Task brief: Every picture is to be removed, and all the data is to be copied exactly.

━━━ Material supplied ━━━

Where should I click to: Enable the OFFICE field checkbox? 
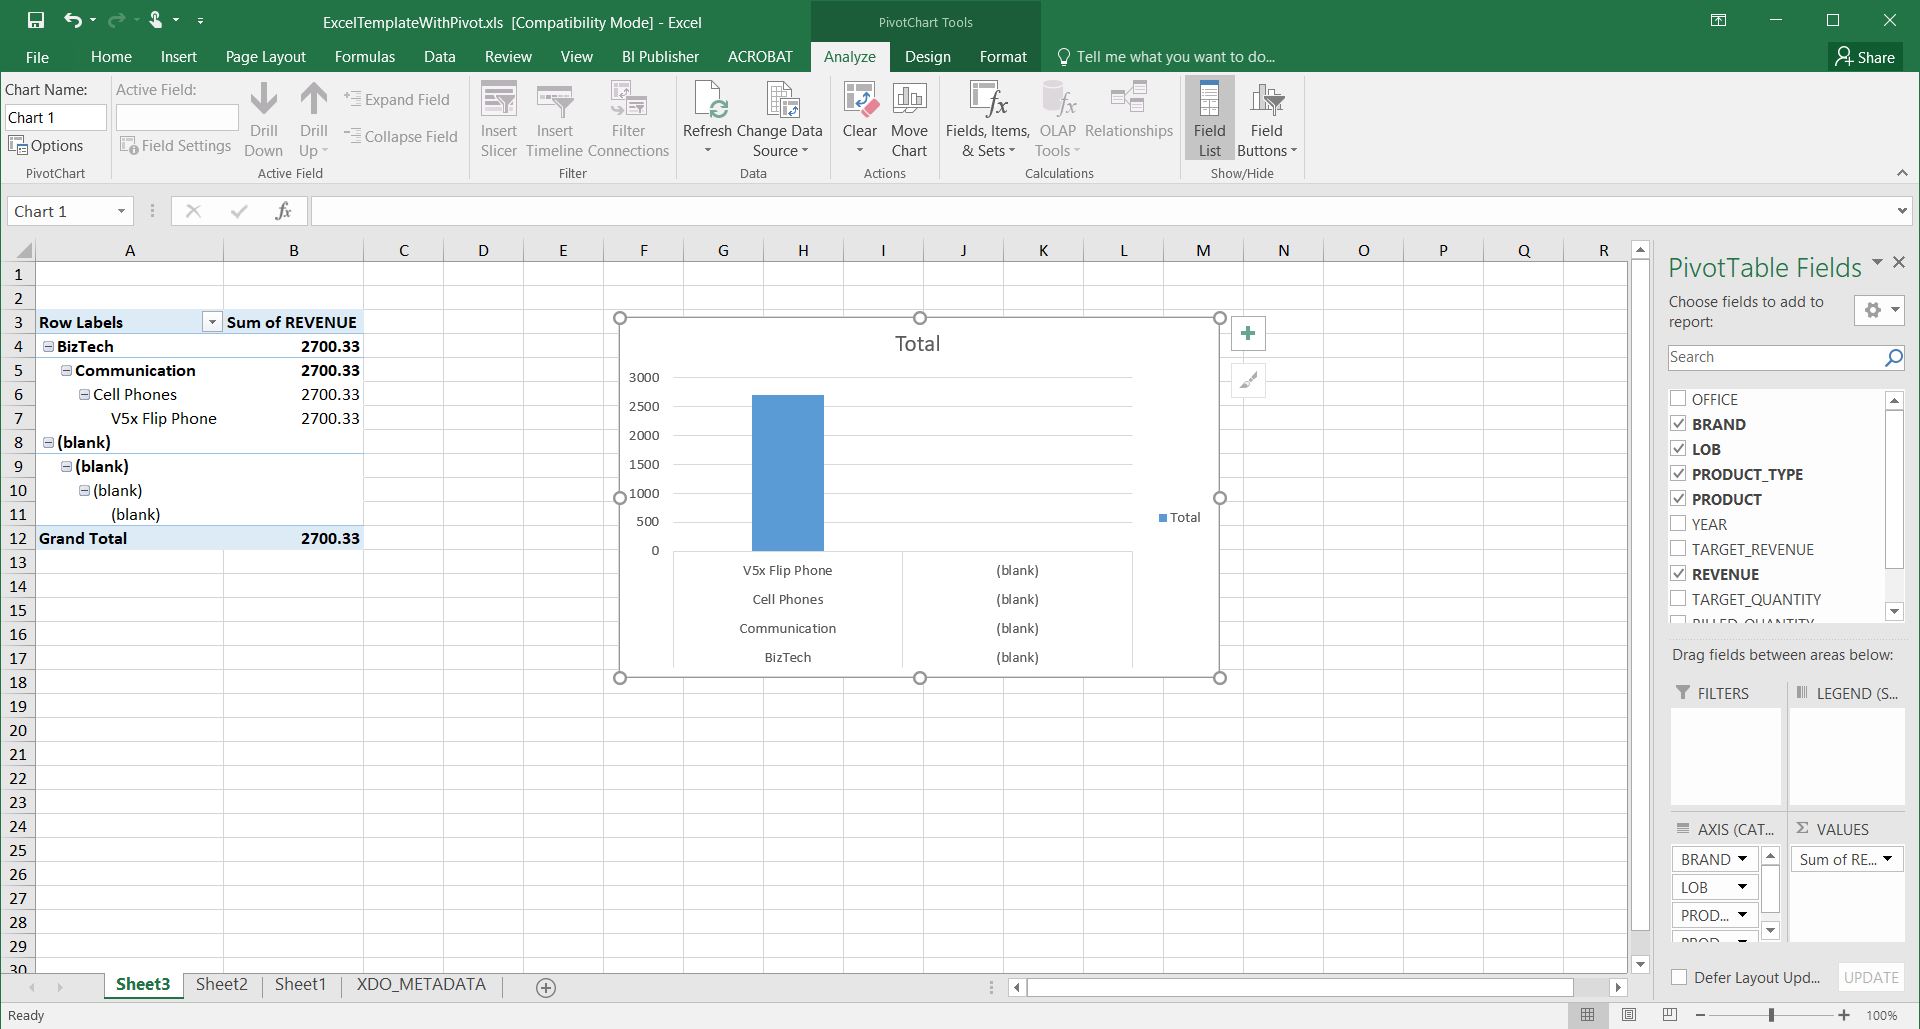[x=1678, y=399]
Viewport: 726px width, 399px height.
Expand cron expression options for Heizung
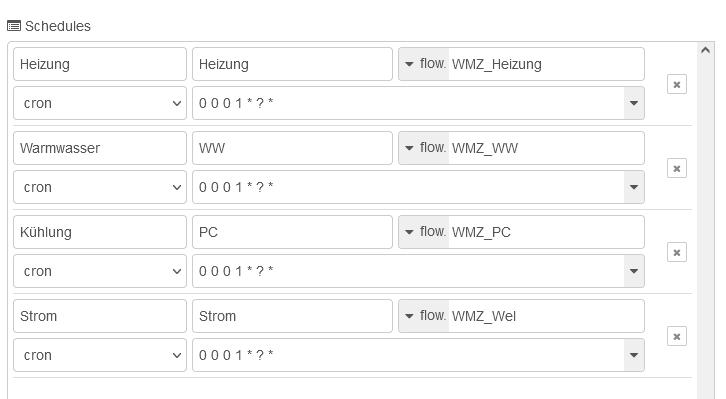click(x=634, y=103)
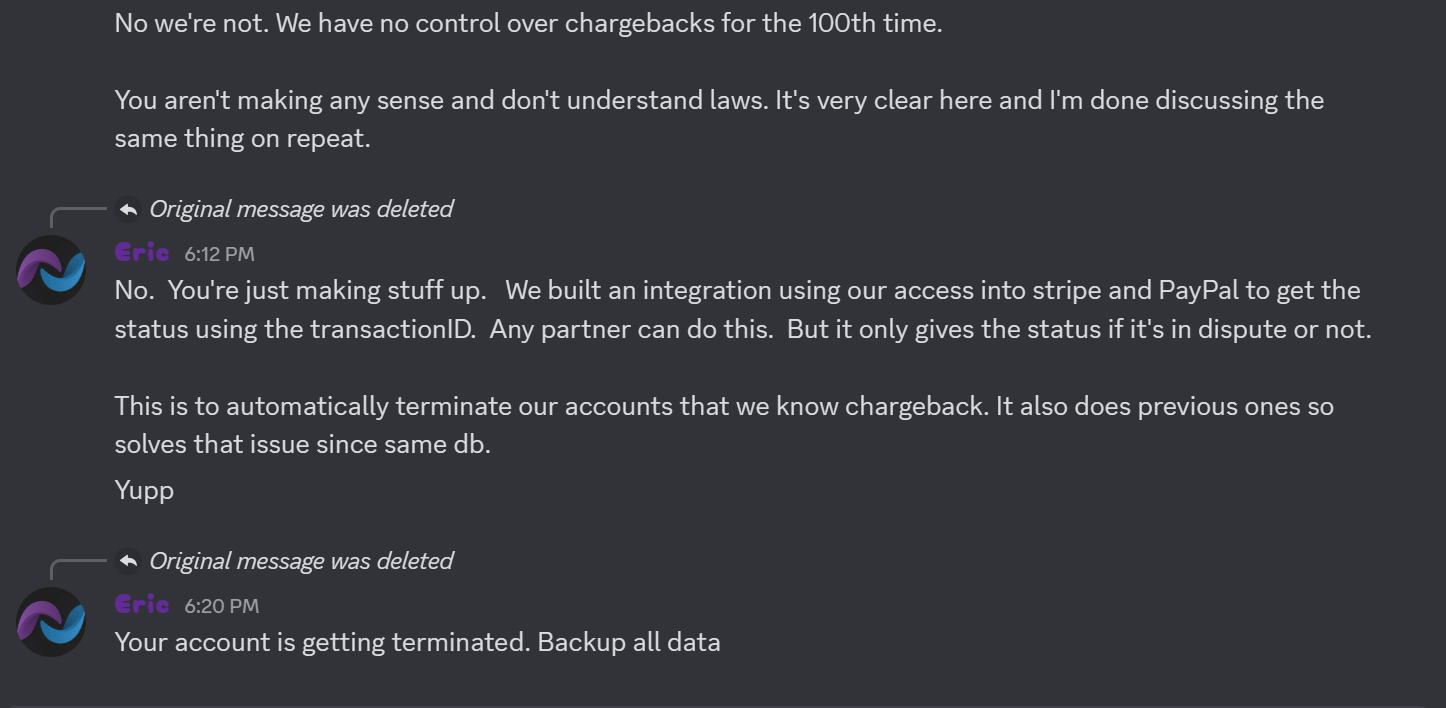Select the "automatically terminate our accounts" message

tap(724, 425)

━━━

Solution to the exercise:
Where should I click to: Enable the OFFICE field checkbox? 
[x=1678, y=399]
Viewport: 726px width, 399px height.
Expand cron expression options for Heizung
click(x=634, y=103)
Select the "automatically terminate our accounts" message

tap(724, 425)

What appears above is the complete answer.